Au contraire, l’attention et la compassion nous permettent de voir ce qui est bien et ce qui est mal. Si vous vous trouvez à un arrêt de bus et que vous êtes témoin d’un acte de discrimination ou de racisme, si vous avez la capacité de contribuer à protéger cette personne, de ramener la victime dans un endroit plus sûr, alors faites-le. Veuillez le faire en fonction de vos capacités. C’est une bonne action. C’est une action de compassion. Ne laissez pas cela devenir un incident de plus grande violence dont les deux parties souffriront, en particulier la victime. Il est essentiel que nous agissions chacun selon nos capacités individuelles et que nous réfléchissions régulièrement à ce que sont ces capacités. C’est l’action juste et compatissante.
Sur le plan spirituel, nous devons prendre soin de nous-mêmes après l’incident.
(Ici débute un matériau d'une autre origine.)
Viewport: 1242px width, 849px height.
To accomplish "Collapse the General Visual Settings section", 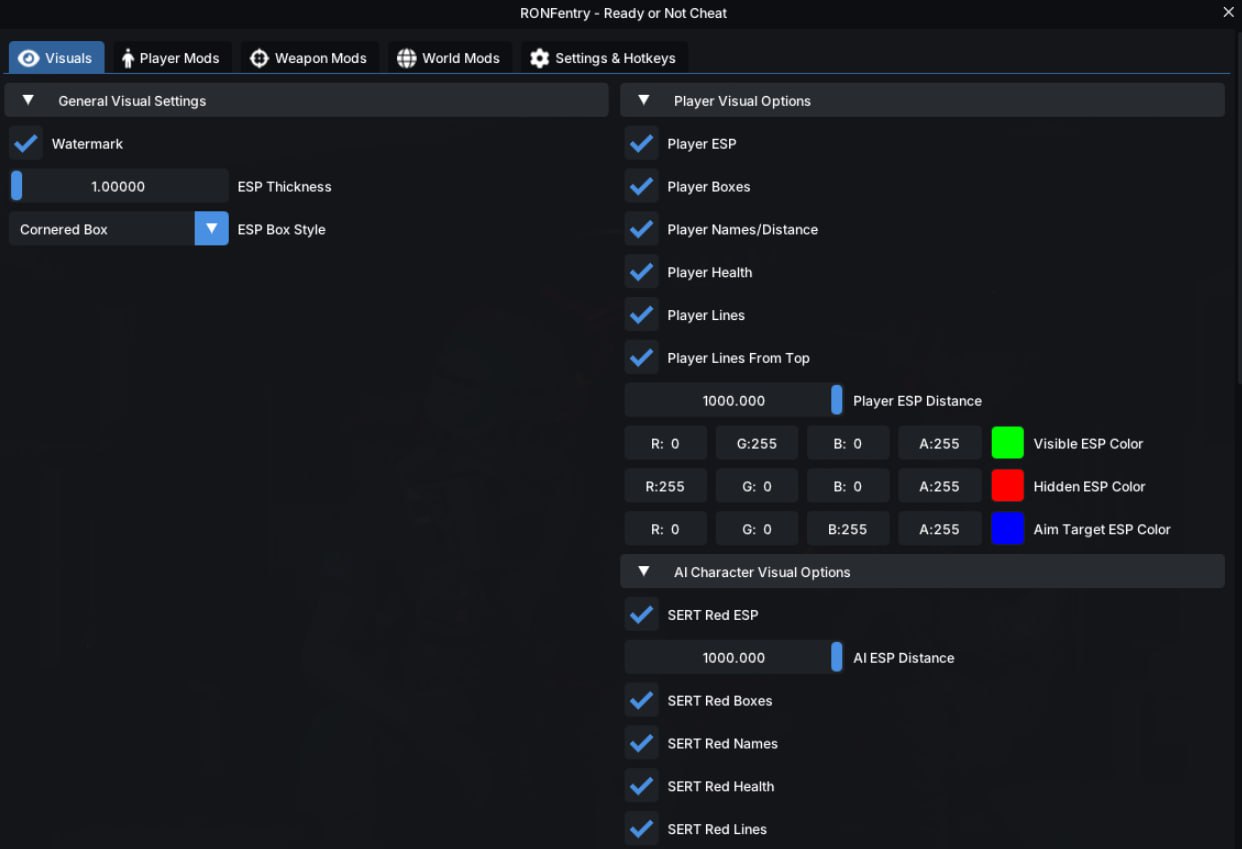I will pyautogui.click(x=28, y=100).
Comment prendre soin de ces sentiments par la suite ? Je lui ai dit que nous devons considérer que la violence est due à l’ignorance qui s’est manifestée, à une opinion que cette personne avait, il peut s’agir d’une opinion très erronée et donc cette personne s’est comportée de cette manière. Et si nous pouvons voir au-delà de l’action, nous pouvons avoir un peu de compassion et une certaine compréhension va grandir dans notre cœur. Cela vous permettra de prendre soin de ces émotions et de ne pas laisser cet incident arroser plus de haine, arroser plus de violence ou beaucoup plus de colère en vous.
C’est ce que nous devons faire en tant que praticien de la pleine conscience, surtout si nous sommes un étudiant de Thich Nhat Hanh ou si nous avons reçu les 5 ou les 14 entraînements à la pleine conscience ou si nous sommes membre d’une communauté bouddhiste ou d’une communauté spirituelle où nous savons que la violence n’est pas notre voie et que la non-violence est notre boussole. Nous devons avoir la perspicacité nécessaire pour protéger notre cœur, pour protéger notre aspiration et pour protéger notre amour, notre paix, ainsi que pour protéger la conscience collective de la société.